-------- SOURCE MATERIAL --------
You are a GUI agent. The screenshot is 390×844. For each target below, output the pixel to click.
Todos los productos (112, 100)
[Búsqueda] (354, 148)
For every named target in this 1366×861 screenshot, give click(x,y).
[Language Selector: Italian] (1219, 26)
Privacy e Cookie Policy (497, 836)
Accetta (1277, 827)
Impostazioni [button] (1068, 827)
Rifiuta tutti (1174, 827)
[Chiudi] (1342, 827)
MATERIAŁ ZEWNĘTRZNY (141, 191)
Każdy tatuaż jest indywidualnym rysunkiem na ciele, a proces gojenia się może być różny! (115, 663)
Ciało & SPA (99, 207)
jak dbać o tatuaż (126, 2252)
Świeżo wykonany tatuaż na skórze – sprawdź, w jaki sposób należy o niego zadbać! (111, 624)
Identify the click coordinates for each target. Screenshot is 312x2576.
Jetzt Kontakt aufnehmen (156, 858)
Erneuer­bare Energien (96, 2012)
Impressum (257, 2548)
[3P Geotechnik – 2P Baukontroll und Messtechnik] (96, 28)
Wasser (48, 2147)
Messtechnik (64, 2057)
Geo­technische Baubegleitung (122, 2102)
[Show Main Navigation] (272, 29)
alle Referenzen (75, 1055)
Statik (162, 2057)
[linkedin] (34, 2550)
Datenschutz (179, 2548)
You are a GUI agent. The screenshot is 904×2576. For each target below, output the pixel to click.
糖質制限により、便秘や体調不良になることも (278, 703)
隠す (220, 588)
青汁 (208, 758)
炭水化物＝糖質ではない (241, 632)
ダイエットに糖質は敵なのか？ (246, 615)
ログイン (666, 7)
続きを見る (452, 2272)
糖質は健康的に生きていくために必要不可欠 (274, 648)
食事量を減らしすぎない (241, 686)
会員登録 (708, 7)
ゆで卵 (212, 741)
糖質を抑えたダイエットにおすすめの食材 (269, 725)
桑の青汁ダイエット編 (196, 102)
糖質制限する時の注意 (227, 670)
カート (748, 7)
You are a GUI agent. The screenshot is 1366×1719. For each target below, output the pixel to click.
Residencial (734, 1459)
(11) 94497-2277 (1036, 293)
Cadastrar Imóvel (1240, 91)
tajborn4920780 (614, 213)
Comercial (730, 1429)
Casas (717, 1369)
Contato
--------
• [TASK GOAL] What you return must match the records exactly, line for line.

• [EXPECTED ANSWER]
You are a GUI agent. The screenshot is 390×844. For each target below, output the pixel to click.
Todos los productos (112, 100)
[Búsqueda] (354, 148)
For every named target in this 1366×861 screenshot, give click(x,y).
[Language Selector: Italian] (1219, 26)
Privacy e Cookie Policy (497, 836)
Accetta (1277, 827)
Impostazioni [button] (1068, 827)
Rifiuta tutti (1174, 827)
[Chiudi] (1342, 827)
MATERIAŁ ZEWNĘTRZNY (141, 191)
Każdy tatuaż jest indywidualnym rysunkiem na ciele, a proces gojenia się może być różny! (115, 663)
Ciało & SPA (99, 207)
jak dbać o tatuaż (126, 2252)
Świeżo wykonany tatuaż na skórze – sprawdź, w jaki sposób należy o niego zadbać! (111, 624)
Identify the click coordinates for each target. Screenshot is 312x2576.
Jetzt Kontakt aufnehmen (156, 858)
Erneuer­bare Energien (96, 2012)
Impressum (257, 2548)
[3P Geotechnik – 2P Baukontroll und Messtechnik] (96, 28)
Wasser (48, 2147)
Messtechnik (64, 2057)
Geo­technische Baubegleitung (122, 2102)
[Show Main Navigation] (272, 29)
alle Referenzen (75, 1055)
Statik (162, 2057)
[linkedin] (34, 2550)
Datenschutz (179, 2548)
You are a GUI agent. The screenshot is 904×2576. For each target below, output the pixel to click.
糖質制限により、便秘や体調不良になることも (278, 703)
隠す (220, 588)
青汁 (208, 758)
炭水化物＝糖質ではない (241, 632)
ダイエットに糖質は敵なのか？ (246, 615)
ログイン (666, 7)
続きを見る (452, 2272)
糖質は健康的に生きていくために必要不可欠 (274, 648)
食事量を減らしすぎない (241, 686)
会員登録 (708, 7)
ゆで卵 (212, 741)
糖質を抑えたダイエットにおすすめの食材 (269, 725)
桑の青汁ダイエット編 (196, 102)
糖質制限する時の注意 (227, 670)
カート (748, 7)
You are a GUI agent. The screenshot is 1366×1719. For each target below, output the pixel to click.
Residencial (734, 1459)
(11) 94497-2277 (1036, 293)
Cadastrar Imóvel (1240, 91)
tajborn4920780 (614, 213)
Comercial (730, 1429)
Casas (717, 1369)
Contato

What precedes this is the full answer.